Il se pencha en avant avec une grande
gravité.
– Je suppose que vous savez, dit-il en
comptant sur ses doigts, que l’indice crânien est un facteur
constant ?
– Naturellement !
– Et que cette télégonie est encore sub
judice ?
– Sans aucun doute.
– Et que le protoplasme du germe est différent
de l’œuf parthéno-génétique ?
– Mais voyons, sûrement !
m’écriai-je.
J’étais tout émoustillé par ma propre
audace.
– Mais qu’est-ce que cela prouve ?
interrogea-t-il d’une voix aimablement persuasive.
– Ah ! en vérité ! murmurai-je.
Qu’est-ce que cela prouve ?
– Vous le dirai-je ? roucoula-t-il.
– Je vous en prie !
– Cela prouve, rugit-il dans un subit éclat de
fureur, que vous êtes le plus répugnant imposteur de Londres !
Un journaliste de l’espèce la plus vile, la plus rampante, et qui
n’a pas plus de science que de décence !
Il s’était dressé sur ses pieds ; une
rage folle étincelait dans son regard.
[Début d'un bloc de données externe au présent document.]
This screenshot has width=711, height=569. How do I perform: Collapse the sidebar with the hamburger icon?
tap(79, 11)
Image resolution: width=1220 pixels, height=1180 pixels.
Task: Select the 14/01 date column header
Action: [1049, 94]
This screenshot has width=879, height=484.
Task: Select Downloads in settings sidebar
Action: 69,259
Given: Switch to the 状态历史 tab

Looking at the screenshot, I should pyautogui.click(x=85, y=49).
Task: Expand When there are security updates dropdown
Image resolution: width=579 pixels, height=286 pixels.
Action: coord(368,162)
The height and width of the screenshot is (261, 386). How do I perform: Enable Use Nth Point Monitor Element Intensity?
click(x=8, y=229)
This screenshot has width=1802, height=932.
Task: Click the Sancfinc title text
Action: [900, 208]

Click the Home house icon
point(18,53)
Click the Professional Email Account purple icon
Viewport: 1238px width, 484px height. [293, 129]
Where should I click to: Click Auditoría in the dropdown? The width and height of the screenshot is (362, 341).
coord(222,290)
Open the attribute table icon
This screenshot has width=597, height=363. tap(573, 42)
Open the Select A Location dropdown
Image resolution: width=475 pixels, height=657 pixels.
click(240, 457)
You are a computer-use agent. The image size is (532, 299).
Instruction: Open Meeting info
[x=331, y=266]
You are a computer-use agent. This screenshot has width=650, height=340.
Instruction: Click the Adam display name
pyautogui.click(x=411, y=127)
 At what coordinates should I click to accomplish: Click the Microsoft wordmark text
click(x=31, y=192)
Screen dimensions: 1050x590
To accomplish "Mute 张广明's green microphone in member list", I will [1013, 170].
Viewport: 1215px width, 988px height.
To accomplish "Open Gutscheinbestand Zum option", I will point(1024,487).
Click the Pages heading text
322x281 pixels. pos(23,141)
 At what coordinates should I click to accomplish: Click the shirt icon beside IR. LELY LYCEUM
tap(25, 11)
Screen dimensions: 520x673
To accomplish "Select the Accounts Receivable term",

Même à ce moment de tension
entre tous, je trouvai le temps de m’étonner parce que je
découvrais qu’il était de petite taille : sa tête me venait à
l’épaule. Le professeur était une sorte d’Hercule rabougri dont la
vitalité sensationnelle s’était réfugiée dans la profondeur, dans
la largeur, et dans le cerveau.
« Du baragouin ! s’écria-t-il en se
penchant toujours plus en avant, avec sa figure et ses doigts
projetés vers moi.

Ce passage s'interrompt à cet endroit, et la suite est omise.